Data Analysis and Visualisation in Python: Glossary

Key Points

Before we start
  • Python is an open source and platform independent programming language.

  • Jupyter Notebook and the Spyder IDE are great tools to code in and interact with Python. With the large Python community it is easy to find help on the internet.

Short Introduction to Programming in Python
  • Python is an interpreted language which can be used interactively (executing one command at a time) or in scripting mode (executing a series of commands saved in file).

  • One can assign a value to a variable in Python. Those variables can be of several types, such as string, integer, floating point and complex numbers.

  • Lists and tuples are similar in that they are ordered lists of elements; they differ in that a tuple is immutable (cannot be changed).

  • Dictionaries are data structures that provide mappings between keys and values.

Starting With Data
  • Libraries enable us to extend the functionality of Python.

  • Pandas is a popular library for working with data.

  • A Dataframe is a Pandas data structure that allows one to access data by column (name or index) or row.

  • Aggregating data using the groupby() function enables you to generate useful summaries of data quickly.

  • Plots can be created from DataFrames or subsets of data that have been generated with groupby().

Indexing, Slicing and Subsetting DataFrames in Python
  • In Python, portions of data can be accessed using indices, slices, column headings, and condition-based subsetting.

  • Python uses 0-based indexing, in which the first element in a list, tuple or any other data structure has an index of 0.

  • Pandas enables common data exploration steps such as data indexing, slicing and conditional subsetting.

Data Types and Formats
  • Pandas uses other names for data types than Python, for example: object for textual data.

  • A column in a DataFrame can only have one data type.

  • The data type in a DataFrame’s single column can be checked using dtype.

  • Make conscious decisions about how to manage missing data.

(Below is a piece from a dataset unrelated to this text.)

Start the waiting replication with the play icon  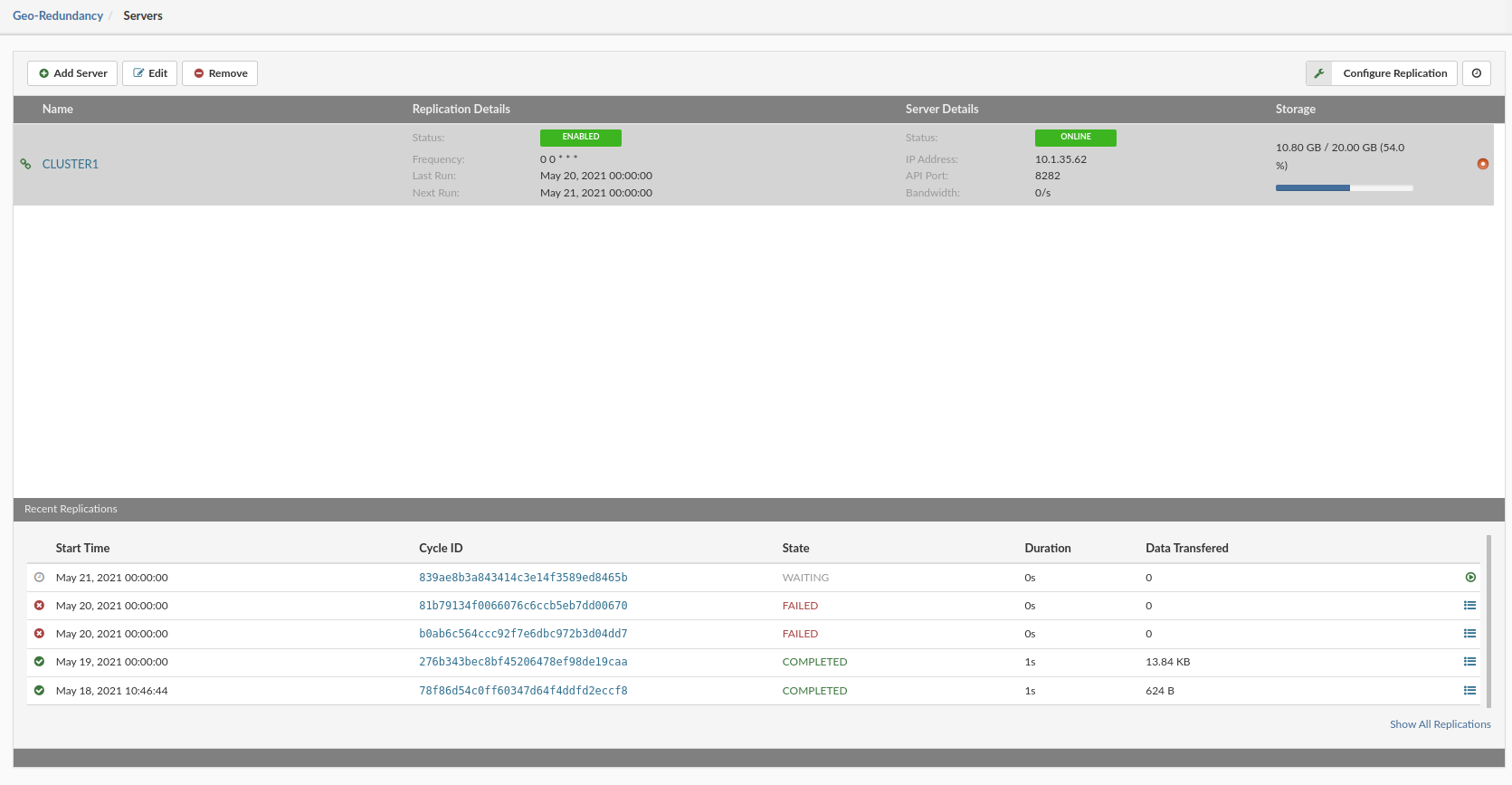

  • A DataFrame can be saved to a CSV file using the to_csv function.

Combining DataFrames with Pandas
  • Pandas’ merge and concat can be used to combine subsets of a DataFrame, or even data from different files.

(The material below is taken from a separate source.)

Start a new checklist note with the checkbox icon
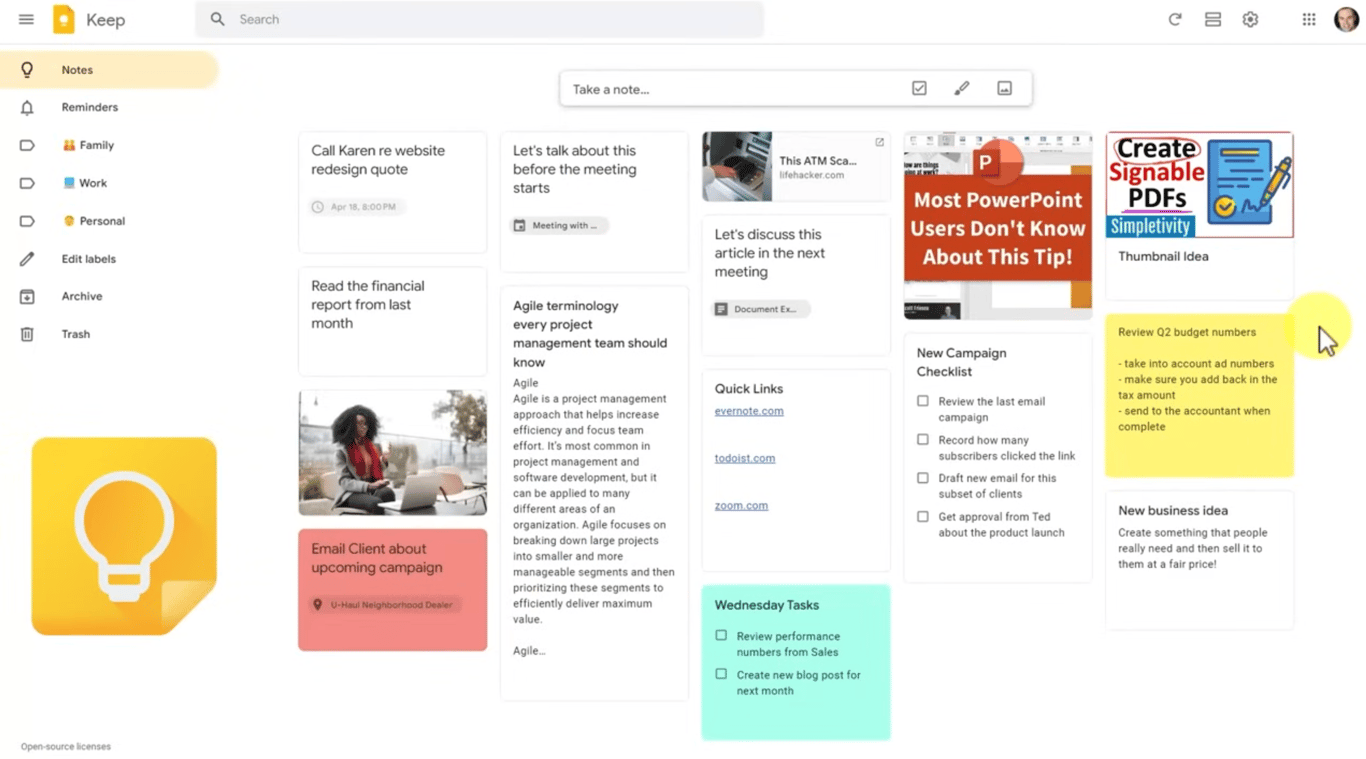The image size is (1366, 759). 918,88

  • join function combines DataFrames based on index or column.

  • Joining two DataFrames can be done in multiple ways (left, right, and inner) depending on what data must be in the final DataFrame.

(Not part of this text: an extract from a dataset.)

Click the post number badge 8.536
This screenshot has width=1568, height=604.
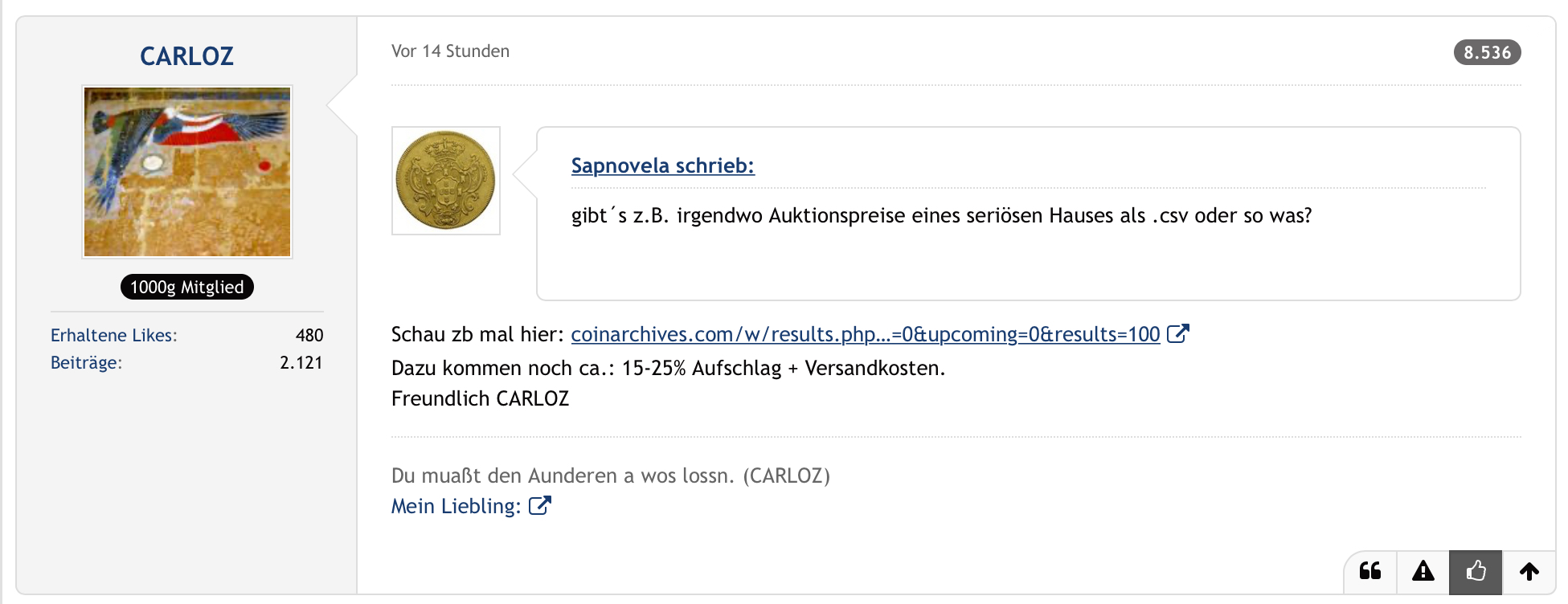(x=1487, y=52)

  • to_csv can be used to write out DataFrames in CSV format.

Data Workflows and Automation
  • Loops help automate repetitive tasks over sets of items.

  • Loops combined with functions provide a way to process data more efficiently than we could by hand.

  • Conditional statements enable execution of different operations on different data.

  • Functions enable code reuse.

Making Plots With plotnine
  • The data, aes variables and a geometry are the main elements of a plotnine graph

  • With the + operator, additional scale_*, theme_*, xlab/ylab and facet_* elements are added

Data Ingest and Visualization - Matplotlib and Pandas
  • Matplotlib is the engine behind plotnine and Pandas plots.

  • The object-based nature of matplotlib plots enables their detailed customization after they have been created.

  • Export plots to a file using the savefig method.

Accessing SQLite Databases Using Python and Pandas
  • sqlite3 provides a SQL-like interface to read, query, and write SQL databases from Python.

  • sqlite3 can be used with Pandas to read SQL data to the familiar Pandas DataFrame.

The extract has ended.